▶ OBJECTIVE:
Copy out the listing below with every "screenshot" swapped for "screen image" and nothing else changed. Omit the pictures.

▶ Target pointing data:
# # # #

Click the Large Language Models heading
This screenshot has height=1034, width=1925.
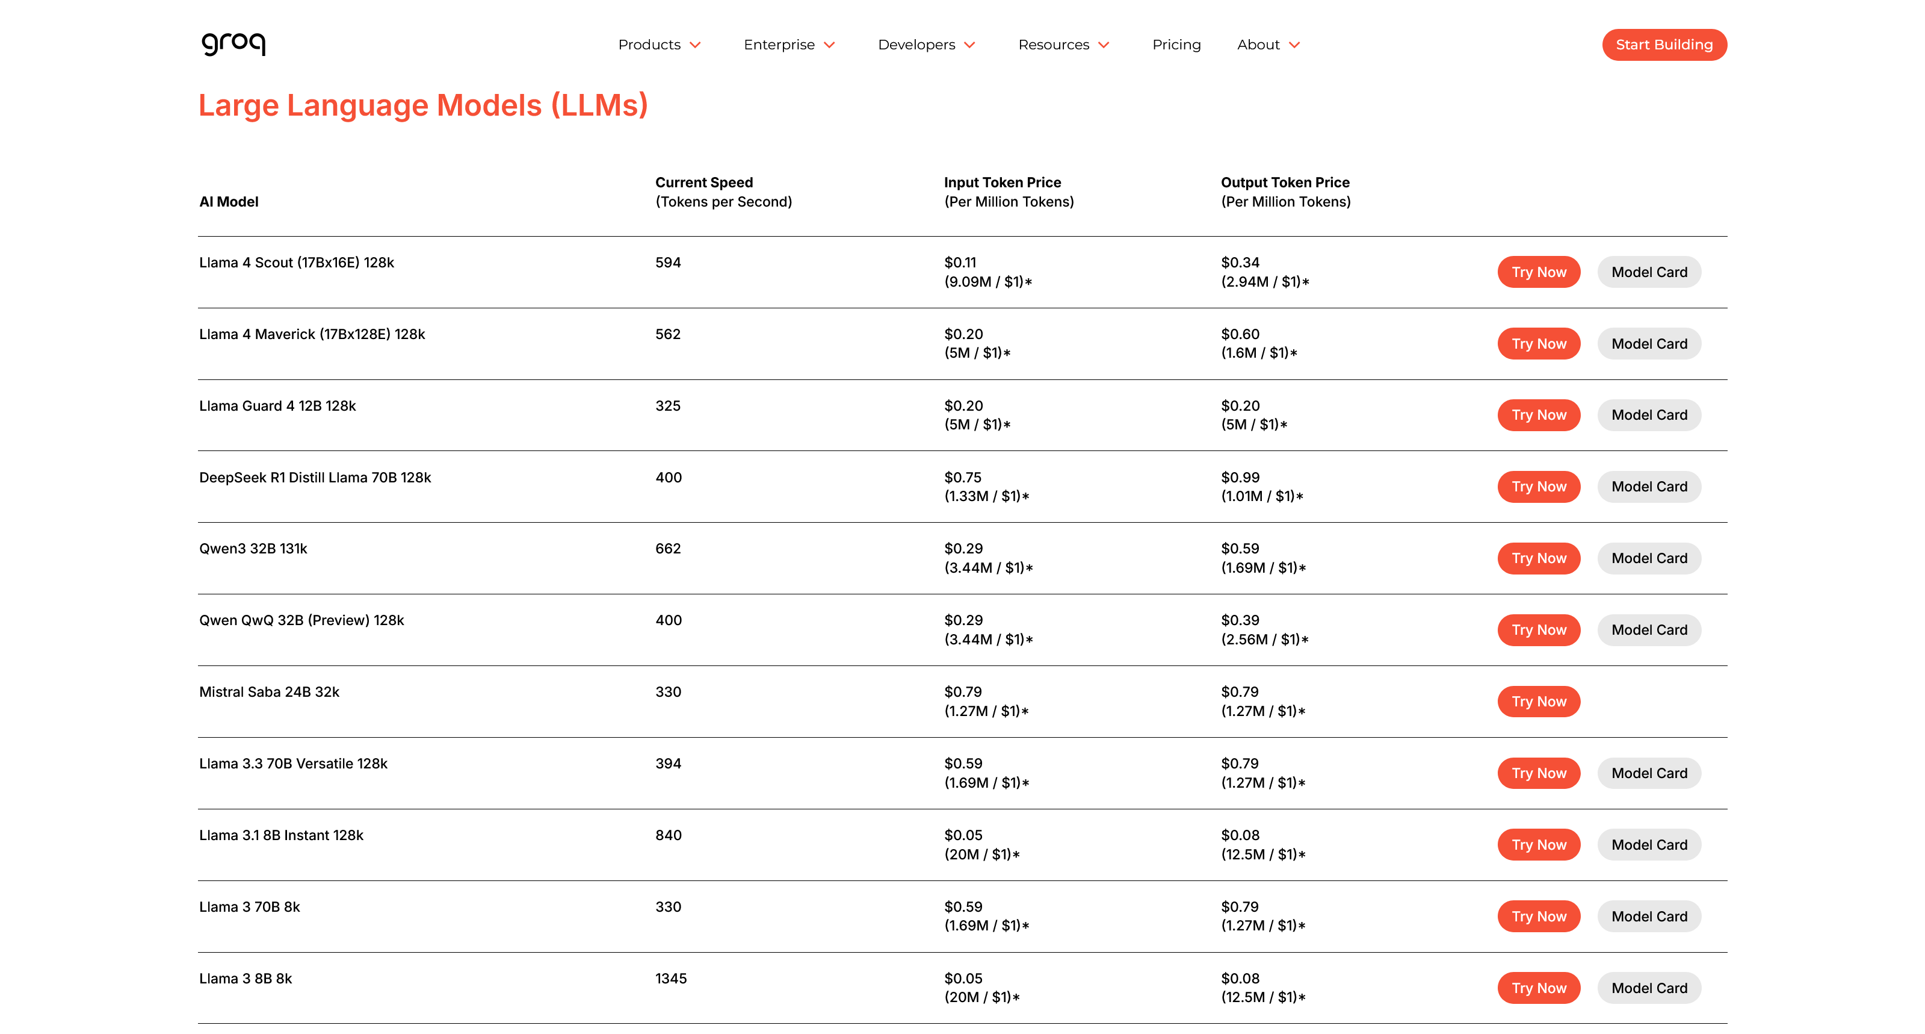click(x=423, y=105)
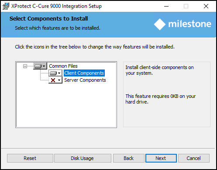Go Back to the previous step

129,158
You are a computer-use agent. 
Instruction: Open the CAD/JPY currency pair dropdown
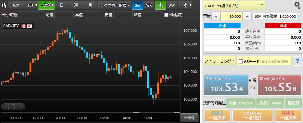234,6
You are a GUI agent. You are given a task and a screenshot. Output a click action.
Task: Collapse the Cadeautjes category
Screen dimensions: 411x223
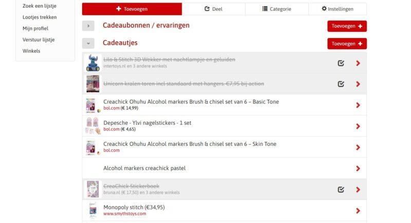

# # # #

▶ EXPECTED ANSWER:
Click the Large Language Models heading
This screen image has height=1034, width=1925.
click(x=423, y=105)
Go Back to the previous step

129,158
You are a computer-use agent. 
Instruction: Open the CAD/JPY currency pair dropdown
234,6
You are a GUI agent. You are given a task and a screen image. Output a click action.
Task: Collapse the Cadeautjes category
Screen dimensions: 411x223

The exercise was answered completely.